YOUR GOAL | Print the rows from the line containing "Where should I click to: Click" through the line containing "Action: click(246, 399)", both included, with every character unchanged and the pictures omitted.

— start TASK MATERIAL —

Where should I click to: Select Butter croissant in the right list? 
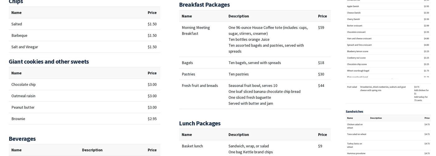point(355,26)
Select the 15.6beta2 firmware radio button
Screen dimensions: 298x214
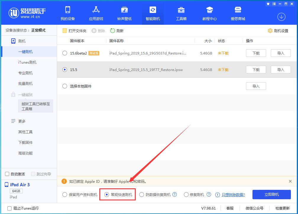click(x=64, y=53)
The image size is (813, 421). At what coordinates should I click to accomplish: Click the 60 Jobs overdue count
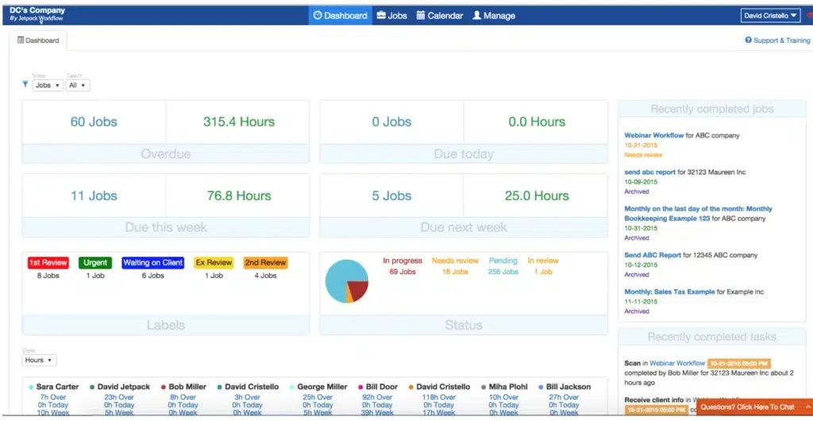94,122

— end TASK MATERIAL —
— start TASK MATERIAL —

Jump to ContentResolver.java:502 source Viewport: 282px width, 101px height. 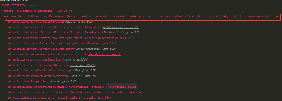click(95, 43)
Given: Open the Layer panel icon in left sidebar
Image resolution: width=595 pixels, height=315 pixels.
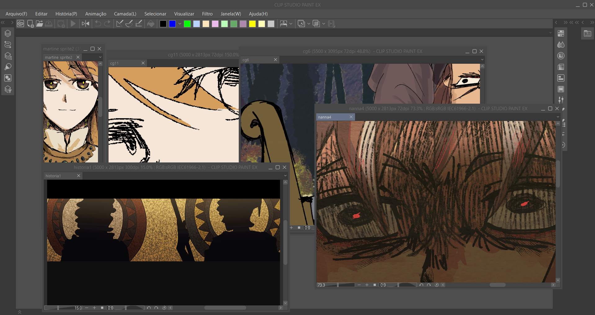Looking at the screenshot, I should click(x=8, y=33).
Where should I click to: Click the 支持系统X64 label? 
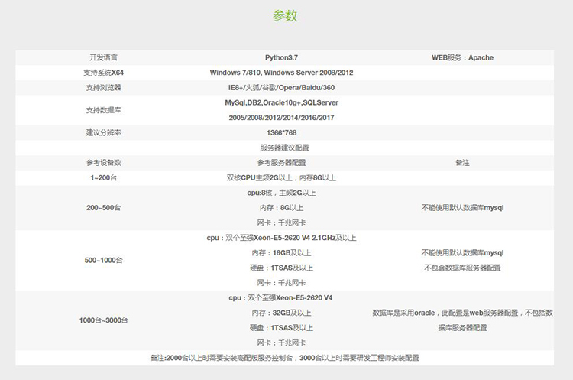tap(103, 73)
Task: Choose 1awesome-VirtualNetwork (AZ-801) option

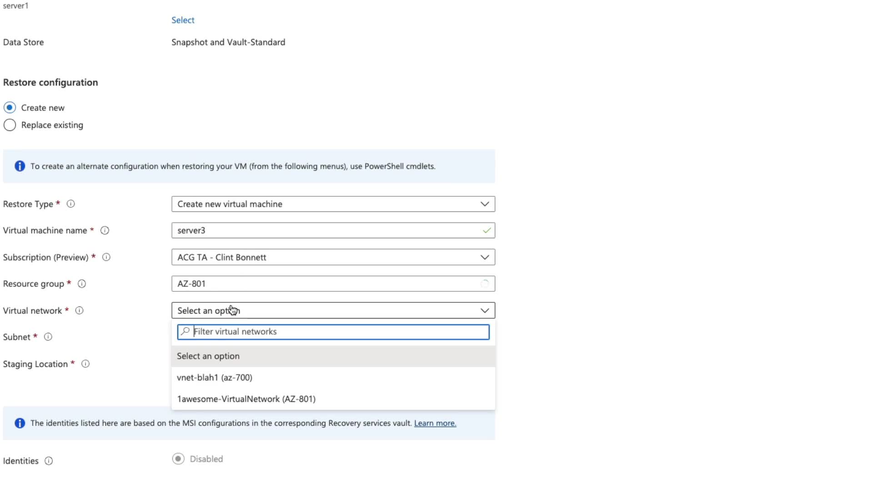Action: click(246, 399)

— end TASK MATERIAL —

TASK ANSWER |
Where should I click to: Click the 支持系统X64 label? 
tap(103, 73)
Task: Choose 1awesome-VirtualNetwork (AZ-801) option

Action: click(246, 399)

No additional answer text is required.